MATERIAL FOR THIS TASK =>
_ _ _ _

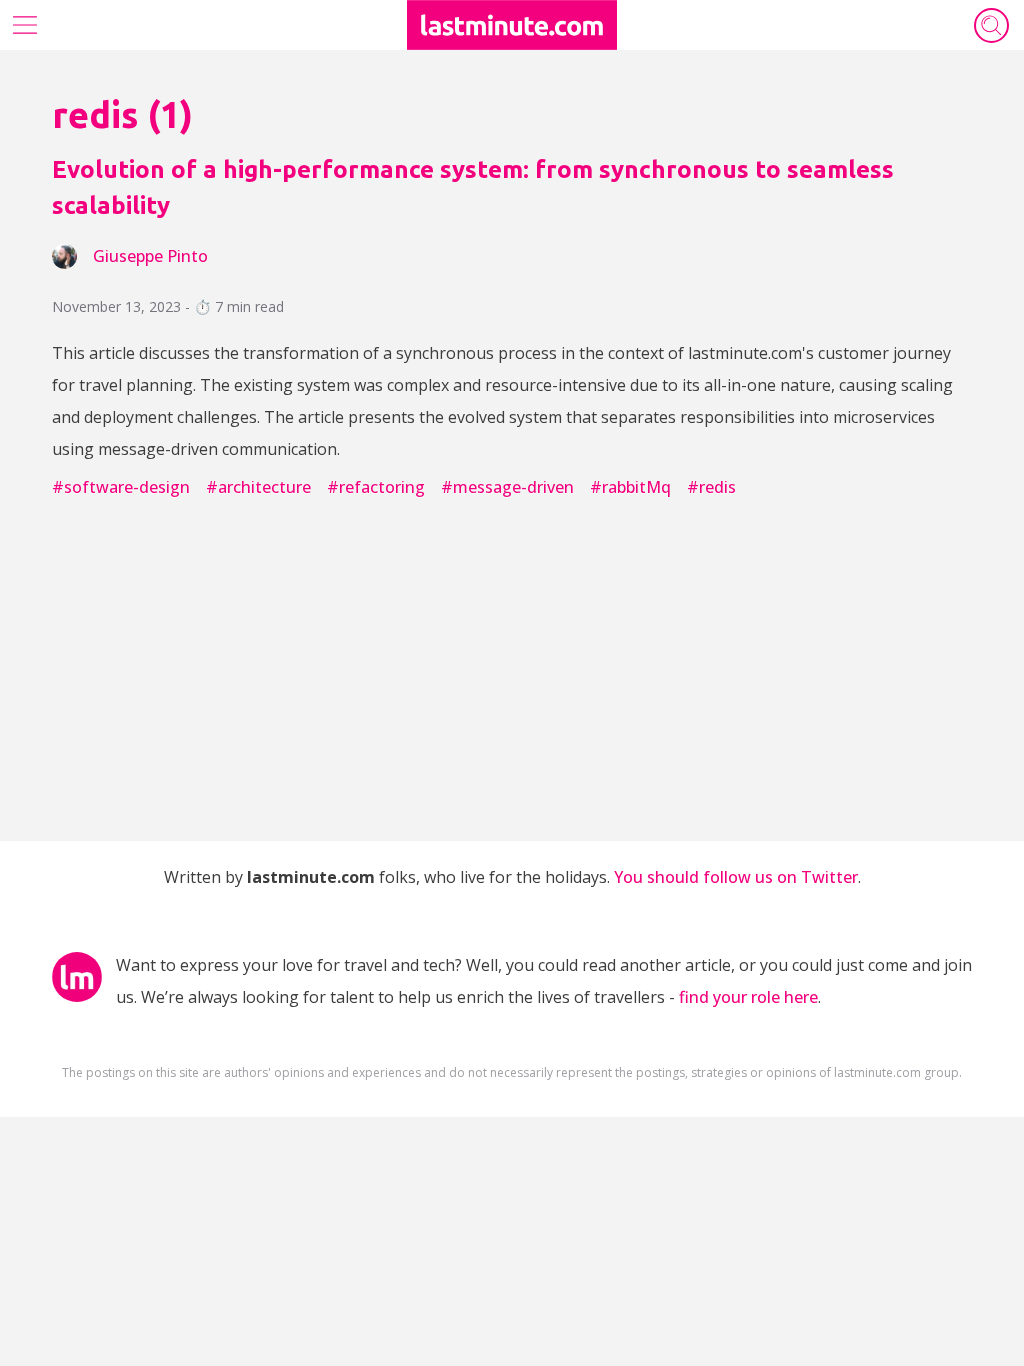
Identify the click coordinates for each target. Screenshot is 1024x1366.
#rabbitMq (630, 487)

_ _ _ _

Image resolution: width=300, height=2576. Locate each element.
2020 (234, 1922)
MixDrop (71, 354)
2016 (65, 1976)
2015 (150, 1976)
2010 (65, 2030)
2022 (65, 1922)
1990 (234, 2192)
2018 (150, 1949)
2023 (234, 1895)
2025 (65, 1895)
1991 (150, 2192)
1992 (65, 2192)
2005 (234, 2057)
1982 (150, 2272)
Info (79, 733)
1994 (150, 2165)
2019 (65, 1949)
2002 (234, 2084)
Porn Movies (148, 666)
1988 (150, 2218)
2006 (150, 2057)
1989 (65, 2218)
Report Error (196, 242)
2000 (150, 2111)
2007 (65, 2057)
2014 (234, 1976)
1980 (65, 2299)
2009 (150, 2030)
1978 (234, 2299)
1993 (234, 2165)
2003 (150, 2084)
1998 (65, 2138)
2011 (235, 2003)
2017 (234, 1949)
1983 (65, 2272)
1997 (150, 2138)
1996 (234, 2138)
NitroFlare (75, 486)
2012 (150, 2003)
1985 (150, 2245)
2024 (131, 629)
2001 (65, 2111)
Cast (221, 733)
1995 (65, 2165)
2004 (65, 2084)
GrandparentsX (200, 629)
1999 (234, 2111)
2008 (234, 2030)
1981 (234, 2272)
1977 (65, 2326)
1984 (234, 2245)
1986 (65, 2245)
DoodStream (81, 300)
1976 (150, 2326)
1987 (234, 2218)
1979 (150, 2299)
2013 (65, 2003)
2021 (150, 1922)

_ _ _ _

WORK INSTRUCTION => Please output the lines of the listing above that fall in the stretch from the one with "Info (79, 733)" through the one with "2021 (150, 1922)", exactly and only those.

RESPONSE BELOW =>
Info (79, 733)
1994 (150, 2165)
2019 (65, 1949)
2002 (234, 2084)
Porn Movies (148, 666)
1988 (150, 2218)
2006 (150, 2057)
1989 (65, 2218)
Report Error (196, 242)
2000 (150, 2111)
2007 (65, 2057)
2014 (234, 1976)
1980 (65, 2299)
2009 (150, 2030)
1978 (234, 2299)
1993 (234, 2165)
2003 (150, 2084)
1998 (65, 2138)
2011 (235, 2003)
2017 (234, 1949)
1983 (65, 2272)
1997 (150, 2138)
1996 (234, 2138)
NitroFlare (75, 486)
2012 (150, 2003)
1985 (150, 2245)
2024 (131, 629)
2001 (65, 2111)
Cast (221, 733)
1995 (65, 2165)
2004 (65, 2084)
GrandparentsX (200, 629)
1999 (234, 2111)
2008 (234, 2030)
1981 (234, 2272)
1977 (65, 2326)
1984 (234, 2245)
1986 (65, 2245)
DoodStream (81, 300)
1976 (150, 2326)
1987 (234, 2218)
1979 (150, 2299)
2013 (65, 2003)
2021 (150, 1922)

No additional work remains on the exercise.